Pois o antigo-Latim não era obscuro devido a seu conteúdo ou a seu estilo, mas apenas por ser inteiramente escrito, isto é, devido a seu status como texto. Agora, tornava-se obscuro devido ao que era escrito, devido à linguagem em si mesma. Em segundo lugar, foi o impacto da Reforma que, ao mesmo tempo, deveu muito de seu êxito ao capitalismo editorial. Antes da Era da Imprensa, Roma ganhava facilmente todas as guerras contra a heresia na Europa ocidental, porque sempre teve linhas internas de comunicação melhores que seus desafiantes. Quando, porém, em 1517, Martinho Lutero afixou suas teses na porta da capela em Wittenberg, elas foram impressas em tradução pari pasu para o alemão e, “no espaço de quinze dias [haviam sido] conhecidos em todos os cantos do país”. Nas duas décadas de 1520-1540, foram editadas três vezes mais livros na Alemanha do que no período de 1500-1520, transformação espantosa, para a qual Lutero foi absolutamente fundamental.
A coalizão entre o protestantismo e o capitalismo editorial, que explorava edições populares baratas, criou rapidamente grandes públicos leitores novos - inclusive entre mercadores e mulheres, que tipicamente pouco ou nada. Conheciam de latim - e simultaneamente mobilizava-os para fins político-religiosos. Inevitavelmente, não era apenas a Igreja que se abalava em seus fundamentos. O mesmo terremoto produziu os primeiros Estados europeus não dinásticos e não cidades-estados de importância, na República da Holanda e na Comunidade dos Puritanos. Em terceiro lugar, havia a disseminação, lenta e geograficamente desigual, de línguas vulgares específicas como instrumento de centralização administrativa por determinados “pseudomonarcas”, na expressão de Anderson, absolutos presuntivos bem posicionados. É conveniente que se lembre, aqui, que a universalidade do latim na Europa ocidental medieval jamais correspondeu a um sistema político universal. É instrutivo o contraste comparativo com a China Imperial, onde o âmbito da burocracia dos mandarins e a dos caracteres desenhados coincidia em grande medida. A fragmentação política da Europa ocidental, após o colapso do Império do Ocidente, significava que nenhum soberano poderia monopolizar o latim e torná-lo sua língua oficial exclusiva e, desse modo, a autoridade religiosa do latim nunca possuiu um verdadeiro correspondente político.
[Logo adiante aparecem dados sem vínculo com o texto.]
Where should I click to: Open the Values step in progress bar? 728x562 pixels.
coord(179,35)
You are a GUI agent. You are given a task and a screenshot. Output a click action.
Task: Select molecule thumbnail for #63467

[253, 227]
Contudo, é óbvio que, embora hoje em dia quase todas as pretensas nações - e também as nações-Estado - possuam “línguas impressas nacionais”, muitas delas possuem essas línguas em comum e, em outras, apenas uma fração mínima da população “usa” a língua nacional em conversa ou no papel. Os Estados-nação da América Espanhola, ou os da “família anglo-saxônica” são exemplos notáveis do primeiro resultado; muitos ex-Estados coloniais, particularmente na África, do segundo. Em outras palavras, a formação concreta dos Estados-nação contemporânea não é de modo algum isomórfica com o alcance estabelecido de determinadas línguas impressas. Para explicar-se a descontinuidade-em-conexão entre línguas impressas, consciências nacionais e Estados-nação, é necessário voltar-se para o amplo conjunto das novas sociedades que brotaram no hemisfério ocidental entre 1776 e 1838, todas as quais se definiram conscientemente como nação e, com a curiosa exceção do Brasil, como republica (não dinásticas). Pois não apenas eram elas historicamente os primeiros Estados desse tipo a surgir no mundo, e inevitavelmente os primeiros modelos reais de com que deveriam esses Estados “se parecerem”, como também o número delas e seu aparecimento simultâneo oferecem terreno fértil para um estudo comparativo.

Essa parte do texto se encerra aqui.